Scottish Drug Deaths Taskforce: Forward Plan 2021
In September last year, a group of people - experts, academics, people with lived experience, leaders in public and emergency services – were convened by the Minister of Public Health to urgently tackle what was then Scotland’s most pressing health emergency.
15 months on, and with the major interruption of another unrelated, health emergency, are there any signs that The Drug Deaths Taskforce is making progress, are there any reasons to be optimistic about an eventual reduction in Scotland’s drug-related-deaths, and the personal tragedy each represents for families and communities?
I believe there are.
The Forward Plan for the Taskforce was published last month. It is available here on the Taskforce website as we bid not only to make the work, plans and expected impact of our work transparent and accessible, but to move the focus and often emotionally-charged debate around drugs to be on future actions rather than perceived past wrongs.
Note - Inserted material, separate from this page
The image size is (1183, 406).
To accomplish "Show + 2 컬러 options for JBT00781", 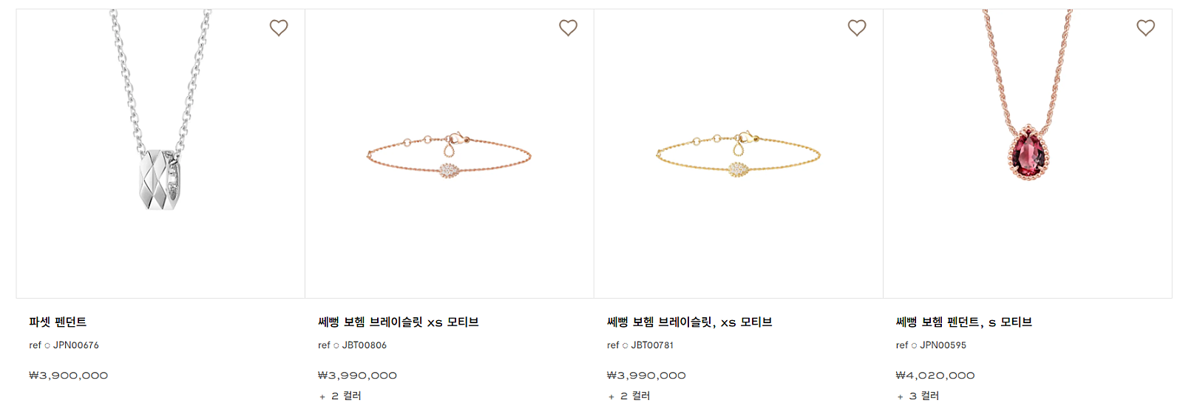I will click(x=629, y=396).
So what’s new in the plan?
We give ourselves 2 years to complete our mission of identifying how to best meet Scotland’s unique challenge. And save lives as we do so by putting evidence and learnings into immediate action. Our work so far has made it clear there is no single, silver bullet solution. Instead, Scotland needs a multi-faceted approach involving many different agencies and players. Our plan categorises these actions into those that can keep people alive at the point of overdose, those that can reduce the risk of overdose, and those reducing vulnerability to dangerous drug use and the wider impact on communities and families. Over 14 commissioned Tests of Change, 10 research projects and 85 sponsored initiatives across Scotland’s Alcohol and Drug Partnerships will identify the optimum balance, and the systemic change these must deliver.
And what else is new?
I welcome the establishment of a Minister for Drugs. This dedicated post will allow Scottish Government to drive the Drug and Alcohol Strategy Rights Respect and Recovery and allow the DDTF to focus on the Emergency Response of keeping people alive if they overdose, and Reducing Risk by offering a support and/or treatment pathway for those who do overdose and reducing risk of overdose. There is still much to do to increase naloxone distribution, ensure all areas have a near fatal overdose pathway and allow rapid and equitable access to treatment across Scotland. This is where our focus must be in 2021 and the DDTF will work with the New Minister to make this happen.
As with Scotland’s Covid response, an engaged and informed Scotland is essential to any hope of eventual success. And as this is an issue that affects all of Scotland, I ask for that, so that in 2021 we can turn the corner and start to reverse the trend.